* _TASK_
A single stretch of the material below is to be transcribed exactly, starting at the line with "Экокатастрофа на Кубани (84, 32)" and ending after the line with "Регистрация (56, 746)".

* _PROVIDED ENTRIES_

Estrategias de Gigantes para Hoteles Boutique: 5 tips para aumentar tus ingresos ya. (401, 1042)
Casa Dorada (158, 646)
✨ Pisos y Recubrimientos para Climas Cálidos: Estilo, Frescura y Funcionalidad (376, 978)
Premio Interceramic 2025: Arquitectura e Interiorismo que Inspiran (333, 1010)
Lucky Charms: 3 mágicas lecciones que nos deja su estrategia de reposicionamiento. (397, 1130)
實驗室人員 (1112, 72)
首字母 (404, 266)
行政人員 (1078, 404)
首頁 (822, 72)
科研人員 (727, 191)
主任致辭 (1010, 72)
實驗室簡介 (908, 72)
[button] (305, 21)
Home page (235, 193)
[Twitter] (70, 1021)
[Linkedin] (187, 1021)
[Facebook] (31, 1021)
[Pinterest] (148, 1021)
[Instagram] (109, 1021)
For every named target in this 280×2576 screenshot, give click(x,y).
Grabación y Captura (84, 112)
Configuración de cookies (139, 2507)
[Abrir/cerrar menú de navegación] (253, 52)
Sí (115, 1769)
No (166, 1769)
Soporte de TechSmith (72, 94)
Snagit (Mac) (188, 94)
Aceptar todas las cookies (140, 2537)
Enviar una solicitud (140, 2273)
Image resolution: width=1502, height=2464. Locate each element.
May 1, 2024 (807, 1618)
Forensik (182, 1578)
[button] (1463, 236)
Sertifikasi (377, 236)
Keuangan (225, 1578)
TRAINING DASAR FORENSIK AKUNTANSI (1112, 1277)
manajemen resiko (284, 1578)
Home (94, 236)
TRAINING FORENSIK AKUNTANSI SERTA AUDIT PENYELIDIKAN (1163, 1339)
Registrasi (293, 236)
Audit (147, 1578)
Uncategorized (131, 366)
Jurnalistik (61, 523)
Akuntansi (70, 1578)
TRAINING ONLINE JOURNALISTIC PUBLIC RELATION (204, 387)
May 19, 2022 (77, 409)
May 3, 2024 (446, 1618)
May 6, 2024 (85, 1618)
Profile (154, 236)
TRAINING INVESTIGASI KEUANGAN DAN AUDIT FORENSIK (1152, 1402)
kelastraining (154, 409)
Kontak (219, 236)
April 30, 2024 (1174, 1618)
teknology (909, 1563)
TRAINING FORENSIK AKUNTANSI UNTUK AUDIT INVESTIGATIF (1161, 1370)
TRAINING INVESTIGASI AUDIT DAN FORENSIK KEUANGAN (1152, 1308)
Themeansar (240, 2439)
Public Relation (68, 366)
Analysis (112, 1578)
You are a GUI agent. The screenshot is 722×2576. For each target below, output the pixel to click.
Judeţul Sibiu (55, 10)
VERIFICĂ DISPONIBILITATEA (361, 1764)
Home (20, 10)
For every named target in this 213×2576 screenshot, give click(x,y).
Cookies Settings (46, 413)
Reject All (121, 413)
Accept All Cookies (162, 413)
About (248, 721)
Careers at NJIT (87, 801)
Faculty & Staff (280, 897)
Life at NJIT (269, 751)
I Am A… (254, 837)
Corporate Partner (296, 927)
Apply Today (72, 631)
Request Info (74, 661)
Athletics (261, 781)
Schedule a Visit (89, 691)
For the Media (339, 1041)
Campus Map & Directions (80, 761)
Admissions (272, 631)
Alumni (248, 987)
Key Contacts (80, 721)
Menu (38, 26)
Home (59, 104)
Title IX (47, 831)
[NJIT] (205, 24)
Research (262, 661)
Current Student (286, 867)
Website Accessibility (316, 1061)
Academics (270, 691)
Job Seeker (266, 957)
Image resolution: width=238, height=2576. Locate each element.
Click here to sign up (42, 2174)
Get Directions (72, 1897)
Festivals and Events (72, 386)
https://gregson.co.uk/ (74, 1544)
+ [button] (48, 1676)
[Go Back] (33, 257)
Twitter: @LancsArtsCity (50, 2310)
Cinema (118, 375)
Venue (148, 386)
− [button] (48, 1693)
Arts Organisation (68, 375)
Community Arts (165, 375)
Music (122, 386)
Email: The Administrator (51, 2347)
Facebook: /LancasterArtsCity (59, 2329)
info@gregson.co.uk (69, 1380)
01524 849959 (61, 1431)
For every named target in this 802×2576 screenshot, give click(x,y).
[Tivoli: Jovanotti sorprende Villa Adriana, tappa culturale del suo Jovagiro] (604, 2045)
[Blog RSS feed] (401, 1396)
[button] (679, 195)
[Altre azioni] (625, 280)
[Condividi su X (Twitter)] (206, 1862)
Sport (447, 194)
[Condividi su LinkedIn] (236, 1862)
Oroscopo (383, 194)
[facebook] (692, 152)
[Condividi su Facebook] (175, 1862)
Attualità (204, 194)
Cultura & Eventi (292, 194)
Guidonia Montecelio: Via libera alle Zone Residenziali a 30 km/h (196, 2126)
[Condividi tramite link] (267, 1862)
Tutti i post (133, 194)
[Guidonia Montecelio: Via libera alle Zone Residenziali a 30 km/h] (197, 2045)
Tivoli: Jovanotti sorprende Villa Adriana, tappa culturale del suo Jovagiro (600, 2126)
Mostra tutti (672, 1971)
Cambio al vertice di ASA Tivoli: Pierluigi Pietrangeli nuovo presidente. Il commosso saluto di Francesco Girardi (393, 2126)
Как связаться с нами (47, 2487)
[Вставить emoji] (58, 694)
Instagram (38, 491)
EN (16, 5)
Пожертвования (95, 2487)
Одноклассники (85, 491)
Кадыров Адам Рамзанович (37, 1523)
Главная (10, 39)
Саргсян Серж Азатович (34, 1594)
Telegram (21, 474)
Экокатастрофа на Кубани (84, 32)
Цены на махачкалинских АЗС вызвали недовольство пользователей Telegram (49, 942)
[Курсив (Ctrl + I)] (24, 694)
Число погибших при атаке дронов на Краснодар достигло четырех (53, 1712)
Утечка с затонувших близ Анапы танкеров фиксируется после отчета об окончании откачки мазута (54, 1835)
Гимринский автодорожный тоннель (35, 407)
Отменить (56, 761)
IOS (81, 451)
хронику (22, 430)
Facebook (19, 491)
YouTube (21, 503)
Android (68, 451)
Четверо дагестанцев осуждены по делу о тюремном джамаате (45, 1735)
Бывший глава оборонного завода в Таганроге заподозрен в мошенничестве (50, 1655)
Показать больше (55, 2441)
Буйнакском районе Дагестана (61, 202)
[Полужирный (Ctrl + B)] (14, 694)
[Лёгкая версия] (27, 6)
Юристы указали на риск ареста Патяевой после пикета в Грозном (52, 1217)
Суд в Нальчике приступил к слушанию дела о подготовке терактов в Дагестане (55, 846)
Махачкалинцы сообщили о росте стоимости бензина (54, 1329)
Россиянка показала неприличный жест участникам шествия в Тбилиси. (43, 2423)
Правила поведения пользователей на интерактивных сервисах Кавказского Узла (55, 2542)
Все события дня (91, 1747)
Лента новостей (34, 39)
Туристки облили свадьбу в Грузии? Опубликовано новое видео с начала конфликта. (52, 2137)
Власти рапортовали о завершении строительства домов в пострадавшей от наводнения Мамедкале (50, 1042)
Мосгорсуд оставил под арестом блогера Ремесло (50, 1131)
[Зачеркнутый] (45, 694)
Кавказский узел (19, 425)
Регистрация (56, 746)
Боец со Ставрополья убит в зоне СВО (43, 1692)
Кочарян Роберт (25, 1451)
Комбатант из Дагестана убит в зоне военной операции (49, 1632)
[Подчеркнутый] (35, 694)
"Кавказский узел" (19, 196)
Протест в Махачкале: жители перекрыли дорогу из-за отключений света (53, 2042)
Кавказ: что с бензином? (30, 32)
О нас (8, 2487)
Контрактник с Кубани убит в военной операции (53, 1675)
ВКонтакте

* _RESULT_
Экокатастрофа на Кубани (84, 32)
Цены на махачкалинских АЗС вызвали недовольство пользователей Telegram (49, 942)
[Курсив (Ctrl + I)] (24, 694)
Число погибших при атаке дронов на Краснодар достигло четырех (53, 1712)
Утечка с затонувших близ Анапы танкеров фиксируется после отчета об окончании откачки мазута (54, 1835)
Гимринский автодорожный тоннель (35, 407)
Отменить (56, 761)
IOS (81, 451)
хронику (22, 430)
Facebook (19, 491)
YouTube (21, 503)
Android (68, 451)
Четверо дагестанцев осуждены по делу о тюремном джамаате (45, 1735)
Бывший глава оборонного завода в Таганроге заподозрен в мошенничестве (50, 1655)
Показать больше (55, 2441)
Буйнакском районе Дагестана (61, 202)
[Полужирный (Ctrl + B)] (14, 694)
[Лёгкая версия] (27, 6)
Юристы указали на риск ареста Патяевой после пикета в Грозном (52, 1217)
Суд в Нальчике приступил к слушанию дела о подготовке терактов в Дагестане (55, 846)
Махачкалинцы сообщили о росте стоимости бензина (54, 1329)
Россиянка показала неприличный жест участникам шествия в Тбилиси. (43, 2423)
Правила поведения пользователей на интерактивных сервисах Кавказского Узла (55, 2542)
Все события дня (91, 1747)
Лента новостей (34, 39)
Туристки облили свадьбу в Грузии? Опубликовано новое видео с начала конфликта. (52, 2137)
Власти рапортовали о завершении строительства домов в пострадавшей от наводнения Мамедкале (50, 1042)
Мосгорсуд оставил под арестом блогера Ремесло (50, 1131)
[Зачеркнутый] (45, 694)
Кавказский узел (19, 425)
Регистрация (56, 746)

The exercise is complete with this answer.